Ezra and I played outside for a little while, and we made up a new game: collect a bunch of pine cones, and then throw them as hard as you possibly can “like a baseball guy.” We were having so much fun that we decided to make Rex and Lauren play too. We filled up a giant bowl with pine cones and brought them up to the deck. We all took turns throwing like baseball guys. The adults all aimed for the same boulder, which was surprisingly difficult to hit. Ezra mostly tried to get the pine cone over the side of the deck, which was taller than him. One time the pine cone bounced off and hit him in the head. Oops.

After a brunch of bagel sandwiches, we headed off to hike. The trails were beautiful, and the weather was perfect. Rex gave Ezra a ride on the first trail, and Ezra enjoyed patting Rex on the head and saying, “Nice horsey.”

Lauren had a big moment on this hike – she FOUND A PINE SISKIN! Even though I didn’t even know what those were before this trip, I was very excited. It was the holy grail she’d been chasing all week, and there it was – a little gray-brown fluff sitting on a twiggy branch! We didn’t get pictures, but here’s one I snagged from Google along with picture of Lauren making her discovery.

On the second (shorter) trail, Ezra got to walk by himself. Rex picked up a walking stick for him, which made Ezra feel very cool. I got video of him walking with it, which is mostly Ezra haphazardly stabbing the ground every once in a while. Rex and I had walking sticks too, and we tried to show him how to use them, but I’m not sure he really ever got the hang of it.

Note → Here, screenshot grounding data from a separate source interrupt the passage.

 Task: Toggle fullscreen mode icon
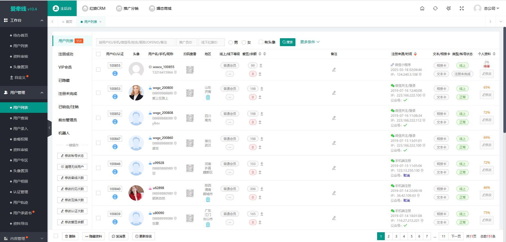[x=462, y=8]
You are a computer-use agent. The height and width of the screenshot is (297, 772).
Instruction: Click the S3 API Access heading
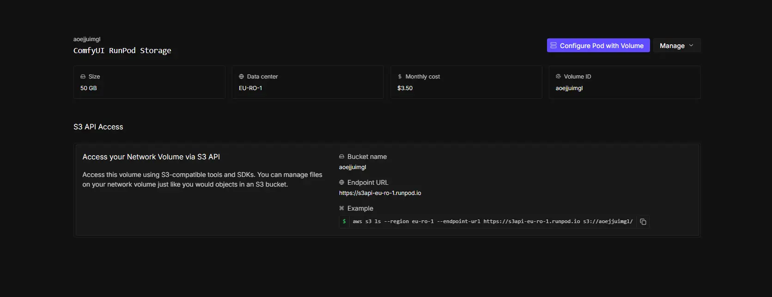click(x=98, y=127)
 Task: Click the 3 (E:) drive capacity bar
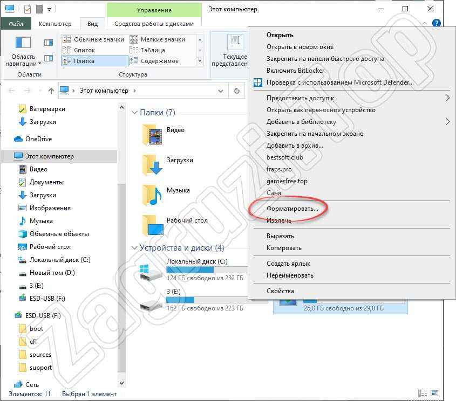tap(205, 299)

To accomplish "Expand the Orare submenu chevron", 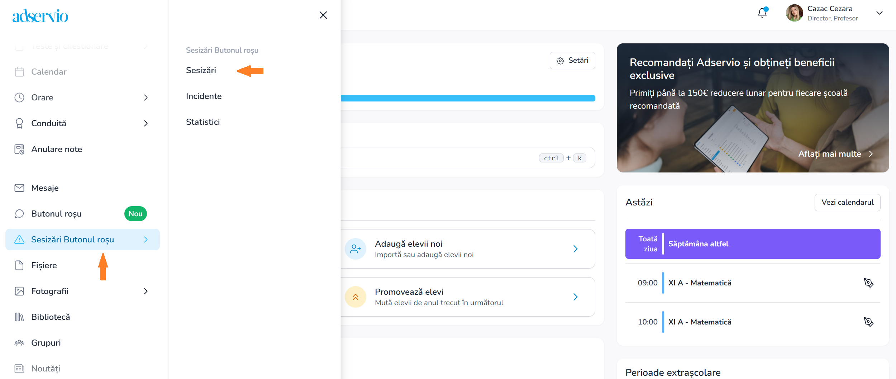I will pyautogui.click(x=146, y=98).
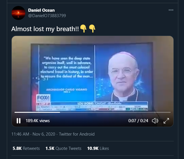Viewport: 184px width, 159px height.
Task: View the 5.8K Retweets list
Action: [x=26, y=148]
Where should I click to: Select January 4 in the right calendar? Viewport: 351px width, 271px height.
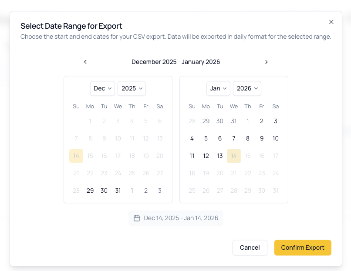pos(192,138)
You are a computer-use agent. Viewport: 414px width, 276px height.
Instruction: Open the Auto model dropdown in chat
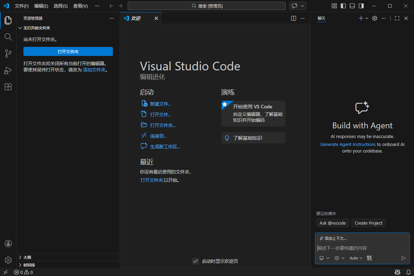coord(355,258)
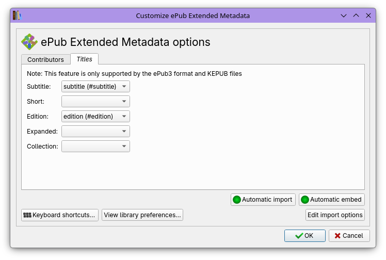Click the Calibre books icon in title bar
This screenshot has height=260, width=386.
click(17, 15)
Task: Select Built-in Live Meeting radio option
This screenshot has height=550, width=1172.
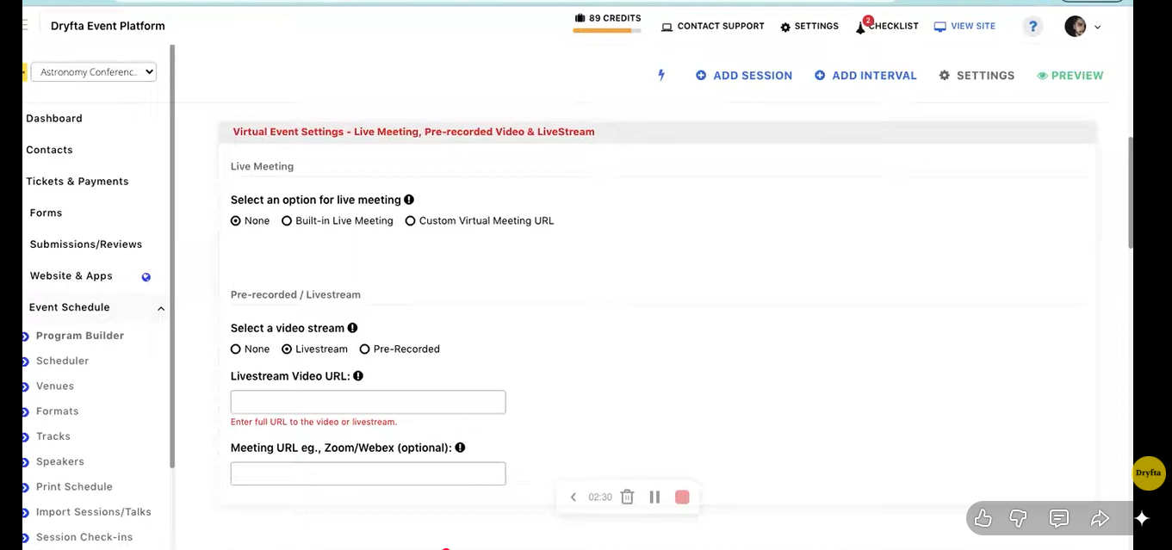Action: 287,221
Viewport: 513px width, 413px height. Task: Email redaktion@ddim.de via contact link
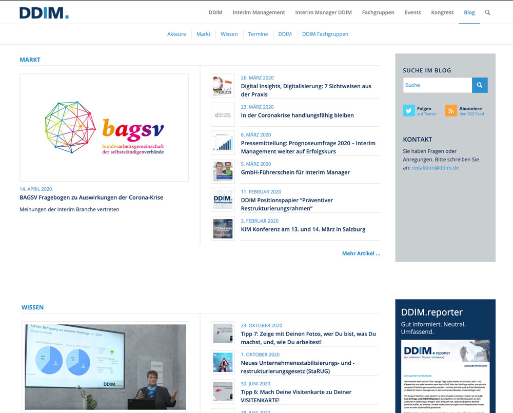(x=435, y=168)
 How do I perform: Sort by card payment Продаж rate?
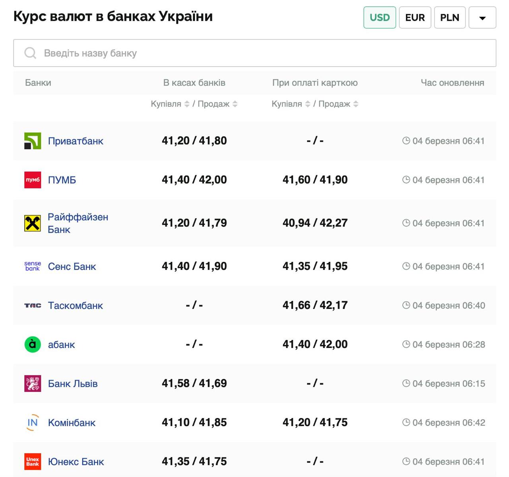(x=356, y=104)

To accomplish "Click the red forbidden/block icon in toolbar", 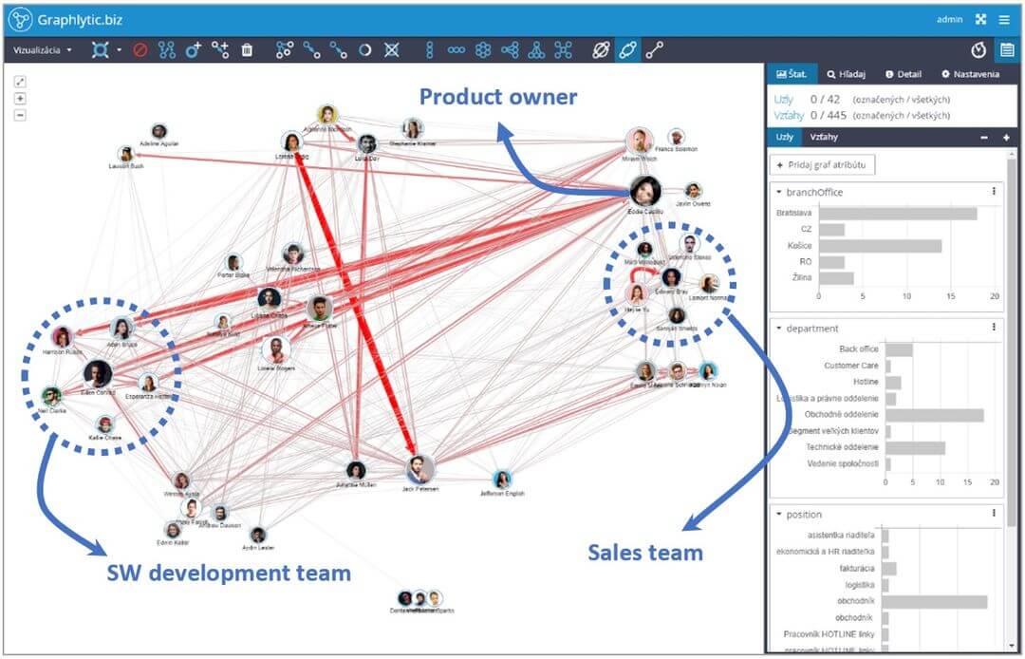I will (x=140, y=48).
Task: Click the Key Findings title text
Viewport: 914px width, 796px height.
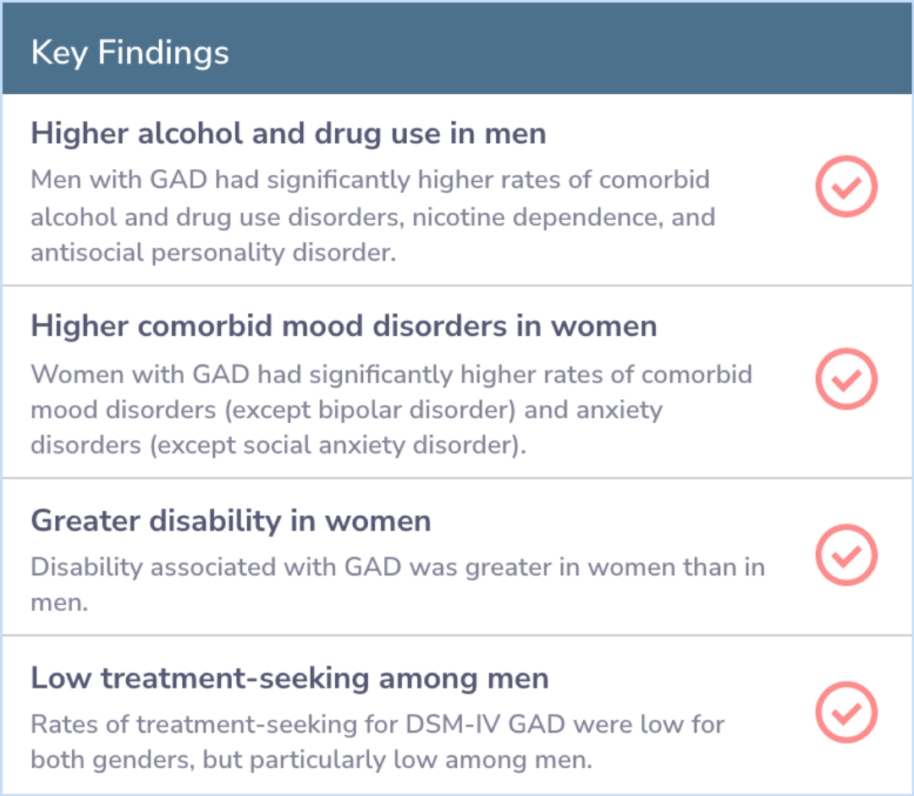Action: 130,53
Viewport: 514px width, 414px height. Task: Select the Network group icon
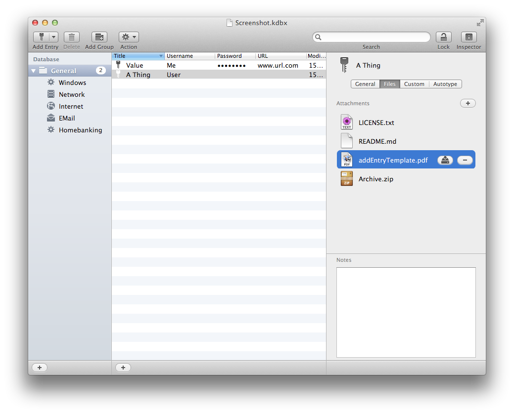tap(51, 94)
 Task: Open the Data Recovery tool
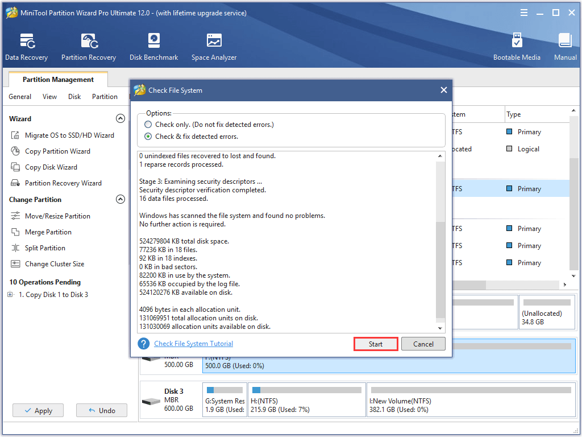(26, 46)
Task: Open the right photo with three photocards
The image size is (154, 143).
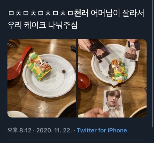Action: click(112, 78)
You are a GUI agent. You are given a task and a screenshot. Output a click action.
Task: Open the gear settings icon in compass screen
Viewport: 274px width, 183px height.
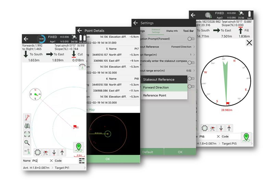(204, 128)
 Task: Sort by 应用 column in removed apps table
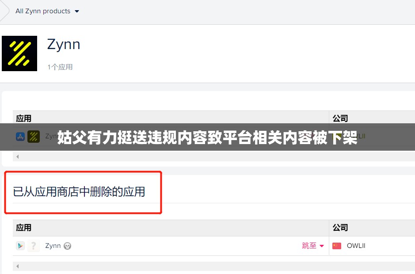tap(23, 228)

After hiking, we went back to our place so that Ezra could nap and we could relax. It was chill, it was fun, I finished the book I was reading…good times. As we drove to dinner, I told Rex and Lauren that I was happy we had such a fun, relaxed day. Sure, there weren’t any crazy stories to blog about, but that was kind of nice. I’d rather rest tonight than write a long post, anyway.

Note to self: never say there aren’t any crazy blog stories until the day is fully over.

The place where we ate is called Rigby’s, a diner at the bottom of the mountain where we’re staying. I went inside while Rex tried to find a parking spot, and the place was packed! I asked a waitress about finding a seat. She did a quick look around and said that there weren’t any tables available inside, but there was patio seating available if we wanted it.

“Sure,” I said. “Sounds great.” The patio overlooked a lake and the mountains, and the weather this evening was awesome.

“Just go through the gate,” the waitress told me. “Keep an eye out for the dogs.”

Right. The dogs roaming the restaurant. That feels normal. *nervous face*

I didn’t know it then, but Rigby’s is named after one of the two dogs: Rigby. He is very loved. He is also smart, because he trots around to whichever tables give him food. The waitress informed us that there are no rules against feeding Rigby, and he can eat whatever people want to share. I’m not positive if that’s okay with the health department or the veterinarian, but I didn’t ask questions.

Our table on the patio was lovely. There weren’t too many people outside, and it was peaceful until we met Drunk Cowboy Bryan. He was holding a tall beer, and it clearly wasn’t his first or second one. He looked to be in his mid-forties and was wearing a cowboy hat with a turquoise band and a turquoise stone necklace to match. His eyes were blue, but they didn’t look like they could focus too well in his current state. He walked up and patted Ezra’s head. “Cutie fella,” he said. “I had a son that age once. He had John Deere boots. He’s twenty-one now.”

We politely said that’s nice and didn’t engage in further conversation.

“Yep,” drawled Bryan. “I’ve been living here for twenty years. On New Year’s Eve 1999, I stood on that mountain over there and said, ‘I’m gonna LIVE here,’ and now I do.” He sat down on the patio steps next to our table, which wasn’t a great sign of the possibility that he might leave us alone. He continued with his story, talking about killing rattlesnakes, doing drugs (“I only get STONED, not high”), and whether or not he’ll ever be a grandpa (his daughter doesn’t want kids, and neither does his son, but his son’s GIRLFRIEND wants kids, so his son will probably end up having them). It was…a lot.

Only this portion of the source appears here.